Open House
- First edition cover
- Author: Elizabeth Berg
- Language: English
- Genre: Novel
- Publisher: Random House
- Publication date: August 2000
- Publication place: United States
- Media type: Print (hardback & paperback)
- Pages: 241 p. (hardback edition) & 272 p. (paperback edition)
- ISBN: 0-375-50603-9 (hardback edition) & ISBN 0-345-43516-8 (paperback edition)
- OCLC: 54467913

= Open House (novel) =

2000 novel by Elizabeth Berg

Open House is a 2000 novel by U.S. author Elizabeth Berg. It was an Oprah's Book Club selection in 2000.

==Plot summary==

Throughout the 20 years of her marriage, Samantha Morrow has been content with her life, though she knows it isn't perfect. She has a nice home, a great son, and a husband she loves. But everything is turned upside down when her husband, David, tells her he wants out of their marriage. His rapid departure on the heels of this announcement leaves Sam horribly shocked, utterly confused, and oddly obsessed with Martha Stewart. Her initial reaction is to go on a spending spree, charging thousands of dollars' worth of merchandise at Tiffany's to her husband's credit card. But when reality sets in and her husband cuts her off, she realizes that if she wants to keep the house she loves and make a home for herself and her son, she's going to have to generate some income.

To help meet the mortgage payments on her new home, Sam decides to take in two boarders, using a finished basement area and a spare upstairs bedroom.Her first tenant is Lydia Fitch, the elderly mother of an acquaintance. Lydia quickly becomes a supportive presence in the household and develops a close relationship with Sam's son, Travis. Meanwhile, Sam's mother, who has remained active in the dating scene since being widowed many years earlier, becomes determined to gind Sam a new romantic partner, creating additional complications in Sam's life.

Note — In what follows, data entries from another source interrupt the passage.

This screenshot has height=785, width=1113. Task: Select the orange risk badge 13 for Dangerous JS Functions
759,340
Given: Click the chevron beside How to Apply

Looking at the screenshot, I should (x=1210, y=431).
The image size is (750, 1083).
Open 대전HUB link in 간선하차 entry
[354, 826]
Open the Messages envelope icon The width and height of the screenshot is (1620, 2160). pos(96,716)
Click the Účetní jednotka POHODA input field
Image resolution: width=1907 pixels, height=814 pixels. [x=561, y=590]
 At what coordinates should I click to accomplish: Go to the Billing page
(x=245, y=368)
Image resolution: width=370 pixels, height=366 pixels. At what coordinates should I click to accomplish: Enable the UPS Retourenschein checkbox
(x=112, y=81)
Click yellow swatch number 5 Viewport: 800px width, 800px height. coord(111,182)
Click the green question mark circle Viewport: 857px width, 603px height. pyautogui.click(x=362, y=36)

Sam's life is further complicated when she starts looking for a job, for other than a gig singing in a band years ago, she's never been employed. But then King, the gentle giant of a man who helps Lydia move in, puts Sam in touch with the employment agency he works for. Suddenly Sam is off on a variety of short-term jobs, everything from making change at a Laundromat, to working as a carpenter's helper. When she gets the devastating news that Lydia has decided to marry her longtime beau and move out, Sam takes on a second boarder for the basement space: a sullen, depressed college student.

==Film adaptation==
Based on a best-seller by Elizabeth Berg, this made-for-TV movie stars Christine Lahti as Samantha Morrow, a middle-class mom deserted by her husband, David (Chris Potter). In order to maintain the house for her and her son Travis (Mark Rendall), Samantha decides to take in boarders: her friend's mother Lydia (Rita Moreno) and a homeless young woman named Lavender Blue (Grace Lynn Kung). Also on hand are an odd-jobs man named King (Daniel Baldwin), Samantha's highly-opinionated mother (Eva Marie Saint), and cable-TV home-design expert Colin Cowie (as himself).